First, there's what we informally call the "Servant API." This API is
implemented using Servant, obviously, and it exposes the full power &
capabilities of our Haskell implementation of the Primer programming
language. If you want to write a Primer API client in Haskell, you'll
almost certainly want to use this version of the API. The
primer-service
package provides an accompanying Servant client
module that makes writing such clients relatively painless. See that
project's Haddocks for details.
Unfortunately, Servant's remarkable ability to faithfully represent the power of Haskell's type system via HTTP makes Servant APIs really difficult to use with languages other than Haskell, at least not without quite a bit of mangling of the native Haskell types.
Therefore, primer-service
provides a second, much simpler REST-ish
API, intended for use with clients written in pretty much any language
other than Haskell. Unlike the Servant API, this API comes with an
automatically generated OpenAPI 3 specification that makes it easy to
use with lots of web application frameworks.
The overarching design principle of the OpenAPI API is that we want the client application to be mostly unburdened with concerns about Primer's syntax and semantics. This means that implementers of Primer OpenAPI clients can focus on the UI and user experience (UX), and leave the really technical aspects of type checking, ASTs, editing actions, etc., to the backend implementation.
The obvious use case for this version of the API is our web-based
Primer frontend client, which lives in the
primer-app
GitHub
repo and is written entirely in TypeScript.
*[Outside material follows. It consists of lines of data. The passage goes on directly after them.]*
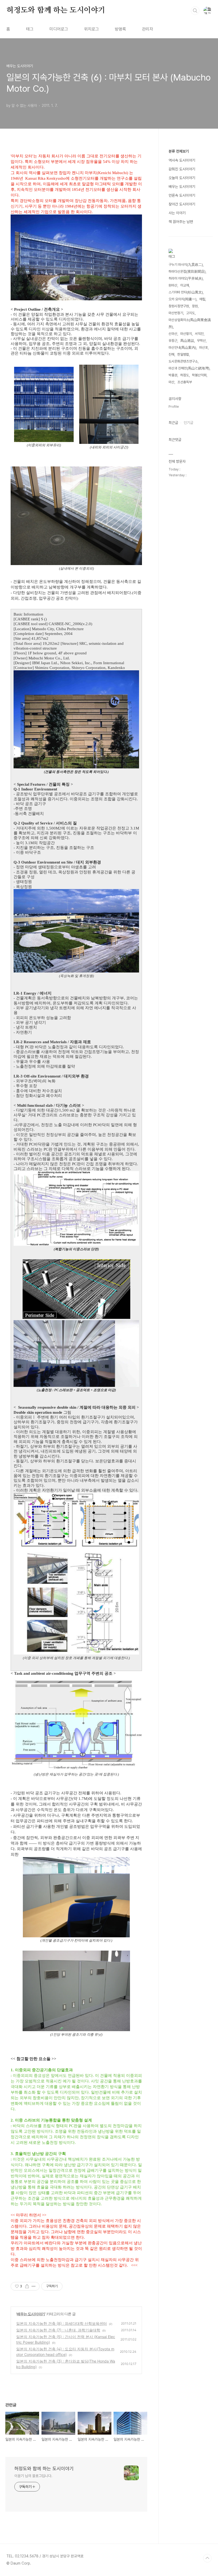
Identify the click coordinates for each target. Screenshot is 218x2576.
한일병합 (183, 354)
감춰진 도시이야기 (182, 169)
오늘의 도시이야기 (182, 178)
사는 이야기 (177, 213)
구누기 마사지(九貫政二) (186, 265)
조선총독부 (184, 382)
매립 (202, 299)
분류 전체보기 (179, 151)
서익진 (199, 334)
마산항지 (186, 334)
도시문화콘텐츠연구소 (183, 361)
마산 (171, 382)
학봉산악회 (199, 375)
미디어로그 (58, 29)
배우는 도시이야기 (31, 2314)
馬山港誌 (187, 341)
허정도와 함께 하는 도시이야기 (55, 10)
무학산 (201, 341)
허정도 (184, 375)
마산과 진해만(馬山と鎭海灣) (189, 368)
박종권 (173, 375)
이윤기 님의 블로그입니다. (33, 2476)
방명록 (120, 29)
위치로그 (91, 29)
To automatically generate the specification for primer-service
's
OpenAPI 3 API, run this command:
make openapi.json
This will place the generated spec in a file named openapi.json
.
Note: this file should only be checked into git for use in our test suite. That copy can be found here, and should be updated whenever the OpenAPI bindings change. (The project includes a test that will fail if the specification changes, and the previously-generated specification is out of date.)